Avec l’introduction de la taxe, ils sont partis. Mais nous avons utilisé la compétence acquise pour poursuivre le développement dans le domaine textile. C’est le cas aussi pour le développement hôtelier. Les Mauriciens apprennent vite. Nous avons un don. Je dois aussi préciser que tous les grands travaux d’infrastructure que vous voyez, même si la technologie vient de l’étranger, ce sont les ingénieurs mauriciens qui, en dernier lieu, supervisent les travaux.

Quels sont les défis qui se présentent à vous aujourd’hui ?
Le monde change rapidement en raison d’impacts irréversibles du changement climatique. Le défi s’est amplifié par le rythme exponentiel des changements technologiques, qui rendent l’adaptation doublement difficile. Cela signifie que le modèle d’ingénierie de l’éducation d’hier devra également changer pour s’adapter.

Dans ce contexte, l’IEM travaille très dur depuis 2017 en collaboration avec les trois universités publiques pour comparer l’éducation de nos diplômés à une norme mondiale dans le cadre de l’Accord de Washington de l’Alliance internationale d’ingénierie. L’IEM a mis en place son Engineering Accreditation Board, en totale conformité avec les exigences de l’Accord de Washington.

Aujourd’hui, nous avons un système de formation autonome et totalement indépendant. Je saisis cette occasion pour féliciter et remercier l’Université des Mascareignes d’avoir soutenu ce projet national visant à faire entrer notre pays dans le groupe de l’élite des pays au niveau mondial ayant adopté ces normes internationales d’ingénierie.

L’analyse comparative de nos diplômes d’ingénieur à la norme de l’Accord de Washington aura de nombreux avantages : produire une nouvelle génération d’ingénieurs; apporter une reconnaissance internationale à nos ingénieurs formés à domicile; et donner la mobilité à nos ingénieurs pour travailler dans le monde entier.

Je tiens à remercier Jagadish Soobarah et Andre Chan Chin Yuk pour leur dévouement total à ce projet. Pour aller de l’avant avec les défis imminents posés par le changement climatique, l’ingénierie et la technologie seront une fois de plus à l’avant-garde, et ce, pour faire face à des conséquences énormes et difficiles.

Toutes les mesures d’atténuation qui seront nécessaires pour protéger les biens et les vies humaines proviendront des ingénieurs. La profession d’ingénieur reconnaît qu’une grande partie de la technologie qu’elle produit provient des travaux de recherche de la communauté scientifique, et l’IEM remercie tous ceux qui se sont ainsi engagés.
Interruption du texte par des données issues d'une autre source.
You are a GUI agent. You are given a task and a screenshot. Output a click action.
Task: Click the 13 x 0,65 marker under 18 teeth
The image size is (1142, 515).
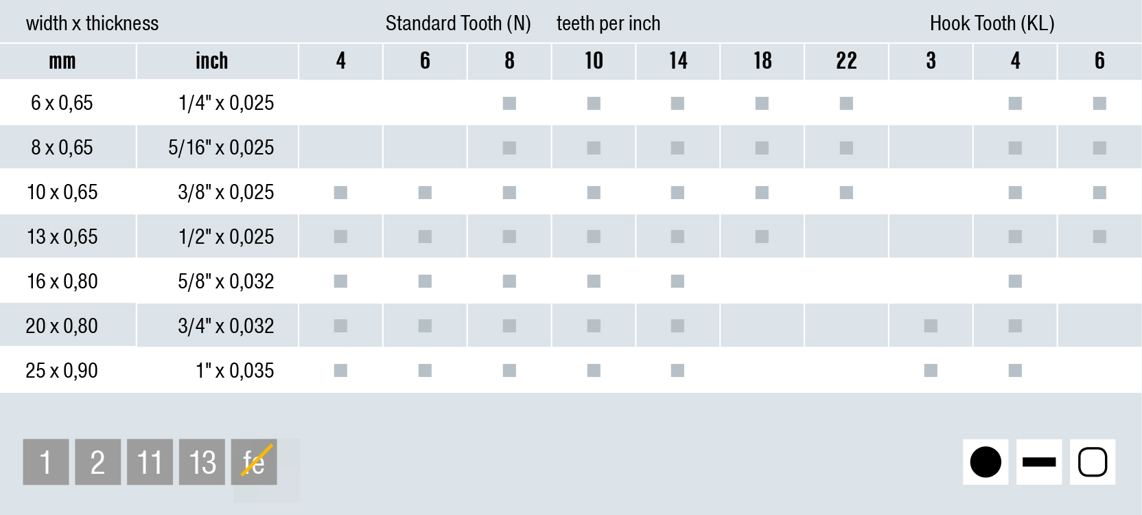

L’IEM, conscient des défis futurs, reconnaît le besoin d’une autre race d’ingénieurs ayant la capacité de résoudre des problèmes tout aussi difficiles et de trouver des solutions adaptatives et atténuantes. Aussi nous nous sommes lancés dans un projet visant à améliorer la formation en ingénierie pour ceux éduqués à Maurice à un niveau international, comparé à la norme de l’Accord de Washington.

La production d’ingénieurs de plus haut calibre donnera à nos ingénieurs l’avantage de la mobilité et offrira à nos consultants et entrepreneurs la possibilité de fournir leurs services en Afrique, où la Banque mondiale estime un investissement dans le développement des infrastructures de plus de USD 15 milliards.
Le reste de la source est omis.